The DOPE system represents a convenient and versatile tool for establishing the essentiality of a gene and at the same time, investigating the gene’s underlying functional mechanisms. An advantage of DOPE over recently developed conditional CRISPR interference systems is that gene depletion in DOPE is achieved by omitting ATC, whereas CRISPR interference relies on ATC’s presence. The adverse effects of ATC on Chlamydia and other bacteria have been mitigated but not entirely eradicated. In fact, it has been documented that chlamydial growth is inhibited with ATC at concentrations ≥ 20 nM (30). This makes the application of CRISPR interference to chlamydial infection in animal models challenging, as ATC concentrations in tissues and organs are not easily regulated. Furthermore, potential concerns arise about the adverse effects of ATC on the microbiota, as studies have shown that gut microbiota influences chlamydial pathogenesis (48). In addition to ATC independence, DOPE avoids off-target effects that may occur with CRISPR systems (49).

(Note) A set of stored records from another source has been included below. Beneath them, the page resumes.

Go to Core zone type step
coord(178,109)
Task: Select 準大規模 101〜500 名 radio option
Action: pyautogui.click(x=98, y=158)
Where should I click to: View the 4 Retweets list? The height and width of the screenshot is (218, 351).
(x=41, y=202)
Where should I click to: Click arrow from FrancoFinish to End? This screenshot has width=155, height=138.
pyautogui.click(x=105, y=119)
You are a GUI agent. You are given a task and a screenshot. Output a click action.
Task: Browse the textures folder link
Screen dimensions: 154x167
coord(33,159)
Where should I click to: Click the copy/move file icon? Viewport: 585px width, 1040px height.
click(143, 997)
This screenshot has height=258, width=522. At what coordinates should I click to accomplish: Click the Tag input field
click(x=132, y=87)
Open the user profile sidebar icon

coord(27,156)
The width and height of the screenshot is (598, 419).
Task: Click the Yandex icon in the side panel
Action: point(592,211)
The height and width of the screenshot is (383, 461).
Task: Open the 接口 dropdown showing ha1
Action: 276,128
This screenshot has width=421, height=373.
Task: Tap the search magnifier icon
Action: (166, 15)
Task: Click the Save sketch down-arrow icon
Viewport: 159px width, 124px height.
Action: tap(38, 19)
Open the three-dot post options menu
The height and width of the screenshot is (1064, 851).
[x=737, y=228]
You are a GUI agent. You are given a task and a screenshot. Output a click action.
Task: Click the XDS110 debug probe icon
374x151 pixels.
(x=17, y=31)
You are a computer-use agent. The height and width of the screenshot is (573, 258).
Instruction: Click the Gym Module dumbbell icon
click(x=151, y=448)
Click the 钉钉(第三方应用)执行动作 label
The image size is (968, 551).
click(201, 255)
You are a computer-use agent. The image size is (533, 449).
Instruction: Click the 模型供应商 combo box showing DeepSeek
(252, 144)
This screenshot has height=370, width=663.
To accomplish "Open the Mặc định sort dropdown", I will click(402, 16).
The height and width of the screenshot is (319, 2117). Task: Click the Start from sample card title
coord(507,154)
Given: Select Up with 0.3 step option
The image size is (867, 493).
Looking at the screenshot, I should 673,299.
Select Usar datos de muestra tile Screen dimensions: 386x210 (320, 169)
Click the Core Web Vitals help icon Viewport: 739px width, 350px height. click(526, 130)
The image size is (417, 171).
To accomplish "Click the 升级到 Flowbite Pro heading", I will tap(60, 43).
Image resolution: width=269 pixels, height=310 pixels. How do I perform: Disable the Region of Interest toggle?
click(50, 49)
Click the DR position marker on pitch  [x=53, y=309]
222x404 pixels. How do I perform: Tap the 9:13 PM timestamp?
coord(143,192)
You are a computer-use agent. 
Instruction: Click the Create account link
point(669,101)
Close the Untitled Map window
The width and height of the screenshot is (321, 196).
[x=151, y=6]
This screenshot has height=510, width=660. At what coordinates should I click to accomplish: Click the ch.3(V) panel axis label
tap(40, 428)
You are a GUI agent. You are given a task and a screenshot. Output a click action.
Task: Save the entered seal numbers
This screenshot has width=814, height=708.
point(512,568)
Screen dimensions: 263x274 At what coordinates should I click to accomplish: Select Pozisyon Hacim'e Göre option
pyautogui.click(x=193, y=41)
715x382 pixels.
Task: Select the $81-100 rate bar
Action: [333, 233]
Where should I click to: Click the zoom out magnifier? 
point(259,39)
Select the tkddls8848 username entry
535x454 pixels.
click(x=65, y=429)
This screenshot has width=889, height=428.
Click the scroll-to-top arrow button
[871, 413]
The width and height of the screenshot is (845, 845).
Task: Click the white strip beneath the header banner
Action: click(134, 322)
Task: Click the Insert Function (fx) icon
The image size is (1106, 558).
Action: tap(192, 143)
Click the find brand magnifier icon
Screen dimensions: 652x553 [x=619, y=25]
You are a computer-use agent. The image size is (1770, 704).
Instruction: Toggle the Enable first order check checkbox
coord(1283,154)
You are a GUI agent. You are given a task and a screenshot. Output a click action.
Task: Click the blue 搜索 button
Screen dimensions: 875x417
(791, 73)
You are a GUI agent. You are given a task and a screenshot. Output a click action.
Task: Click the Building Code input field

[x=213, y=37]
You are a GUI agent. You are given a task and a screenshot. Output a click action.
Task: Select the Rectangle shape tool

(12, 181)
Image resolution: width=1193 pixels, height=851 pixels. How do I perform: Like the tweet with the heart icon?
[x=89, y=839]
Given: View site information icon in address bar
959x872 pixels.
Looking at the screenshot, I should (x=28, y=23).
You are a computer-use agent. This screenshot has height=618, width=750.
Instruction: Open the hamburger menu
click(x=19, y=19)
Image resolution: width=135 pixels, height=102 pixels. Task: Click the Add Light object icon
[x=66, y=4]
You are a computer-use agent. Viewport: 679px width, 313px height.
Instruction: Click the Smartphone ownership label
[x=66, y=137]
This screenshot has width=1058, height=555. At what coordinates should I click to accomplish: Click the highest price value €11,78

GrgA as one of the most important regulators of chlamydial physiology

GrgA is an exclusive Chlamydia-specific protein with no homologs in non-chlamydial organisms, yet highly conserved among chlamydiae, including environmental chlamydiae (15). By employing the DOPE strategy, we demonstrate that GrgA plays a critical role in sustaining RB replication efficiency and is absolutely essential for RB-to-EB differentiation (Figs. 3 and 4).

RNA-Seq analysis revealed numerous mechanisms through which GrgA regulates RB growth and EB formation. Perhaps chief amongst these regulatory mechanisms, during the midcycle, GrgA-deficient RBs exhibited decreased expression of numerous tRNA genes and ABC transporter genes, while displaying increased transcripts of protease genes and chaperone genes (Table 3). These findings suggest that GrgA enables optimal RB growth in part by facilitating RB protein synthesis and nutrient acquisition and by modulating post-translational protein homeostasis. Many other gene expression changes induced by GrgA deficiency (Table 1, sTable 1) likely exert additive or synergistic effects on RB growth. In addition to regulating chromosomal gene expression, our findings here show that GrgA may also regulate RB growth by enabling plasmid replication and segregation (Fig. 5). Consistent with this notion, plasmid-free C. muridarum has slower RB replication kinetics (50). Mechanistically, Pgp4, a plasmid-encoded proteins, has been shown to function as a transcription regulator of chromosomal genes (51, 52).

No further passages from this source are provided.